In a study entitled “Neural Correlates of Dispositional Mindfulness During Affect Labeling,” researchers showed subjects pictures of persons with facial expressions depicting strong emotions. The task for subjects was to give a name to the emotion they viewed on the picture. The results found that those individuals who were able to match the correct emotion with the expression tended to be more open and aware of what was happening in the moment-in other words, they were more naturally, or dispositionally, mindful.
In addition, those subjects who could name the emotion did not themselves get their own emotions triggered by that picture (the other subjects did get triggered). The process of naming the emotion, or affect, had the effect of turning on the light in the theatre. And that, in turn, was emotionally regulating.
I contacted researcher J. David Creswell to talk about this study, and Creswell said that he believed an inhibiting signal was being sent from the executive center of the brain (the prefrontal cortex) to the amygdala, causing it to be inhibited.

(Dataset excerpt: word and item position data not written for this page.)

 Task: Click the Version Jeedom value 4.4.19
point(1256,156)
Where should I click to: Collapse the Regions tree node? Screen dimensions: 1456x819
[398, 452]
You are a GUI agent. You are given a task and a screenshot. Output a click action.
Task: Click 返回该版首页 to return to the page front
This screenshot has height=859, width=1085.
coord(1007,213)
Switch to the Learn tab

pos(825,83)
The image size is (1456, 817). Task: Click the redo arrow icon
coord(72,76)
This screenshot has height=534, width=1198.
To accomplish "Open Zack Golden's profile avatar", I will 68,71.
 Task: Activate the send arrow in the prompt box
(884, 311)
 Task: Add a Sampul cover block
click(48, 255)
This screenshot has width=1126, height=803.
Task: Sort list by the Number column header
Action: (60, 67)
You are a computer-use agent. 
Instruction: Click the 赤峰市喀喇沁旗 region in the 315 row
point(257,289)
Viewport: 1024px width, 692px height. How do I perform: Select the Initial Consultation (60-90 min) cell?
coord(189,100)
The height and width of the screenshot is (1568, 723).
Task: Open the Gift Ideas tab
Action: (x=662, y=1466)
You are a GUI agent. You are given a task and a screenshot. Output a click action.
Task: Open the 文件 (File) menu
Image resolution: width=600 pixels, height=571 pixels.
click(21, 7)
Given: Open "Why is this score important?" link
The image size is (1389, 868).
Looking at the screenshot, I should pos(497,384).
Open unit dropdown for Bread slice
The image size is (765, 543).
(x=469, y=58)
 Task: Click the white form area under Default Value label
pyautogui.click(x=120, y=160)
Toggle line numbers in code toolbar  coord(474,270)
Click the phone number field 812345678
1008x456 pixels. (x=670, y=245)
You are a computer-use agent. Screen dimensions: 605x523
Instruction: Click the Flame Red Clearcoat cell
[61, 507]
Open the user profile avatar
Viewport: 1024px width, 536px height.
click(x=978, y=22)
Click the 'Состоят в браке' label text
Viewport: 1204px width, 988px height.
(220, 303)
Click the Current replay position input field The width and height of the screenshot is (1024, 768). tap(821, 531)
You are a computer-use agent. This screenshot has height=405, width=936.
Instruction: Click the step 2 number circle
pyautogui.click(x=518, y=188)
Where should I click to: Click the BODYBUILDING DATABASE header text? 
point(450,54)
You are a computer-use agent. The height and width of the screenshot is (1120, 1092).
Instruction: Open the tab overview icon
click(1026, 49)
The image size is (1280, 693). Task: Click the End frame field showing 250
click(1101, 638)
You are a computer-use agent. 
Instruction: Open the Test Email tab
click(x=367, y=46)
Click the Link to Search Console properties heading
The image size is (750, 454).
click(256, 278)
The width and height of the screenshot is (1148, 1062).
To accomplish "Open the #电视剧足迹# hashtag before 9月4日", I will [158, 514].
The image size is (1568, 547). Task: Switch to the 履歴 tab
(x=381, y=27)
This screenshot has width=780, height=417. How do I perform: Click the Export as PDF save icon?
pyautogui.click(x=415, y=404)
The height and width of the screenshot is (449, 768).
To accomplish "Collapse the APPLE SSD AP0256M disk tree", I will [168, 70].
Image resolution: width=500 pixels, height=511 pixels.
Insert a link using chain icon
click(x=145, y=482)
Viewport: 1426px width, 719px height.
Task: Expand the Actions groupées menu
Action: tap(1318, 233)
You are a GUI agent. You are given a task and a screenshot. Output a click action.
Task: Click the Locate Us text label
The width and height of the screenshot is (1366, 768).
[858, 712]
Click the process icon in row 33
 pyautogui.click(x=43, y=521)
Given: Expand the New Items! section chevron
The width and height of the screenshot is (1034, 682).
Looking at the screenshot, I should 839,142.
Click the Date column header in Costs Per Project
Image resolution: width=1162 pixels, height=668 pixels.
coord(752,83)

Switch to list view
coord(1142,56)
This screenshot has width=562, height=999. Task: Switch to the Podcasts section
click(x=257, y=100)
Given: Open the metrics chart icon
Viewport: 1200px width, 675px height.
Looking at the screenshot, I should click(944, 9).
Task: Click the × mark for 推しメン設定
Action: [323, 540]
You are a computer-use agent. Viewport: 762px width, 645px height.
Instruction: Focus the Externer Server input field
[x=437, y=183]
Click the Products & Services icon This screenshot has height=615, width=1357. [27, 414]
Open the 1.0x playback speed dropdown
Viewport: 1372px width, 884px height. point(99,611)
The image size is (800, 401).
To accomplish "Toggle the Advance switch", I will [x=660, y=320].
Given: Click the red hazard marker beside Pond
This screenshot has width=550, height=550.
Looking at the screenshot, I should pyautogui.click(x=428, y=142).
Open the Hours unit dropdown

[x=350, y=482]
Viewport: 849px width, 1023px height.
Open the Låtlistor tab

In another sense, this brain mechanism can be understood as integrating the brain from the top down.
Fundamentally, this research shows how a mindful awareness of thoughts and emotions quiets the stress part of the brain. And that’s why the practice of naming our emotions can help anyone not only change the relationship with the mind, but ultimately make greater peace with the mind.
Try this simple three-step strategy for changing your relationship to any emotion during the day:
1. Observe and Name Your Emotions
Make your emotions the object of your attention by giving each emotion a name.
2. Rate the Emotion
On a scale from 1 to 10 (with 1 being low and 10 being high) rate the intensity of the emotion. Continue to rate it over a period of time.
3. Sense the Emotion in the Body
Where is the emotion-anger, frustration, impatience, disappointment, or otherwise-located in the body? Where are you feeling tight, clenched up, guarded? Change your body position and unclench in the moment.
Ideally, you will find greater peace in this way.
(Donald Altman, a psychotherapist and former monk featured in The Mindfulness Movie and Living Spiritual Teachers Project, is the author of Reflect: Awaken to the Wisdom of the Here and Now).